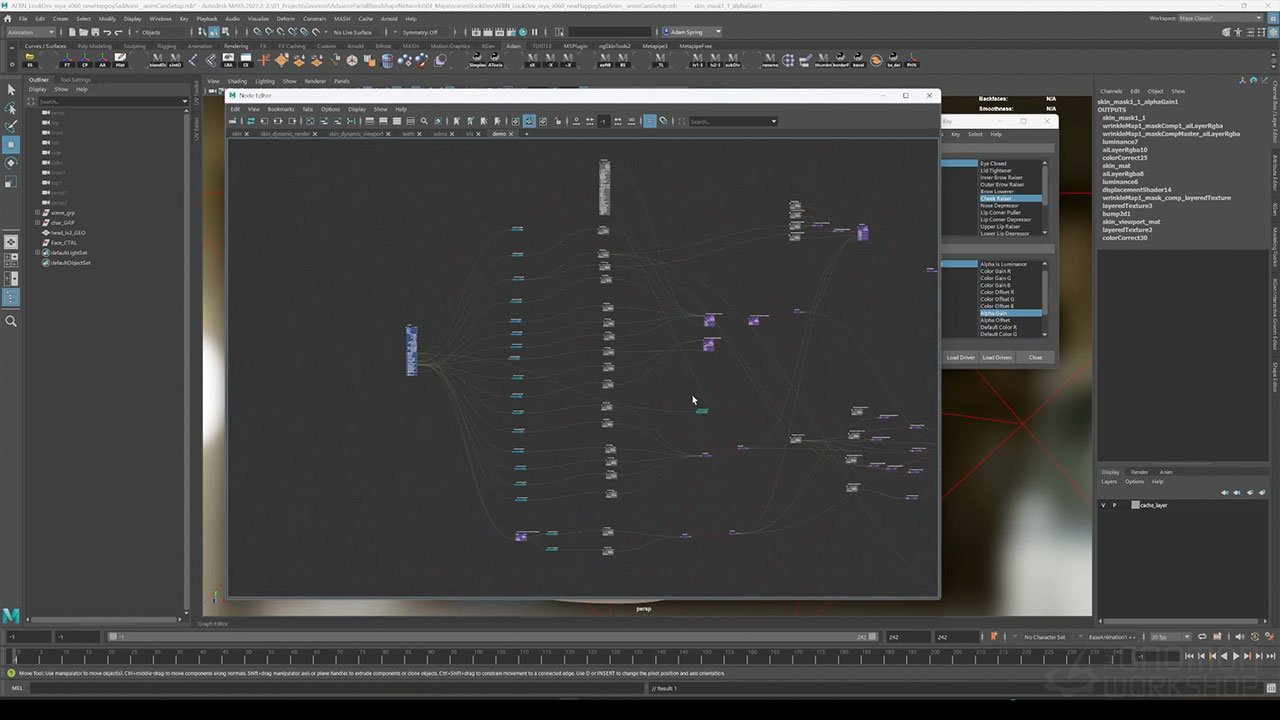1280x720 pixels.
Task: Click the bevel shelf icon
Action: pos(859,61)
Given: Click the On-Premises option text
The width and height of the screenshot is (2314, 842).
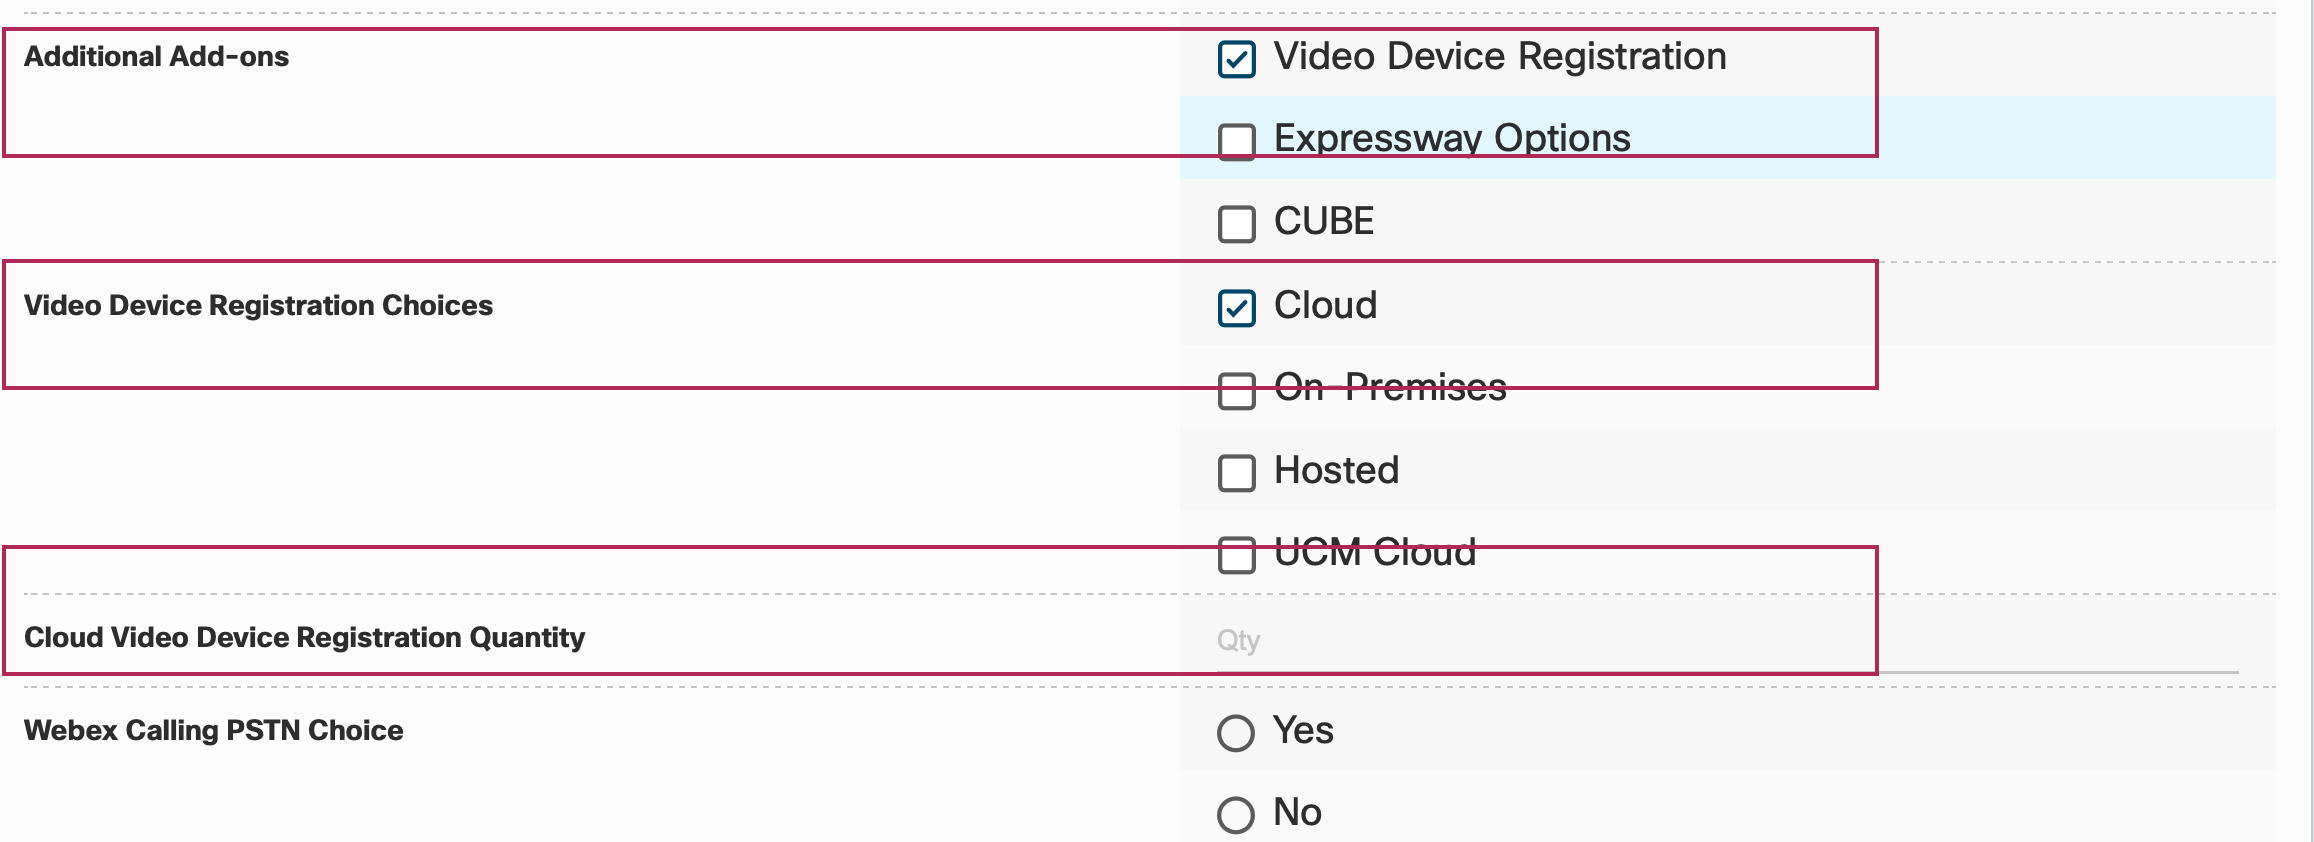Looking at the screenshot, I should point(1390,389).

**THE TASK:**
Your answer should be the lines from the line containing "The width and" through the end of the listing above, output exactly and alone, without the pictures.

**TASK ANSWER:**
The width and height of the screenshot is (2314, 842).
Looking at the screenshot, I should point(1390,389).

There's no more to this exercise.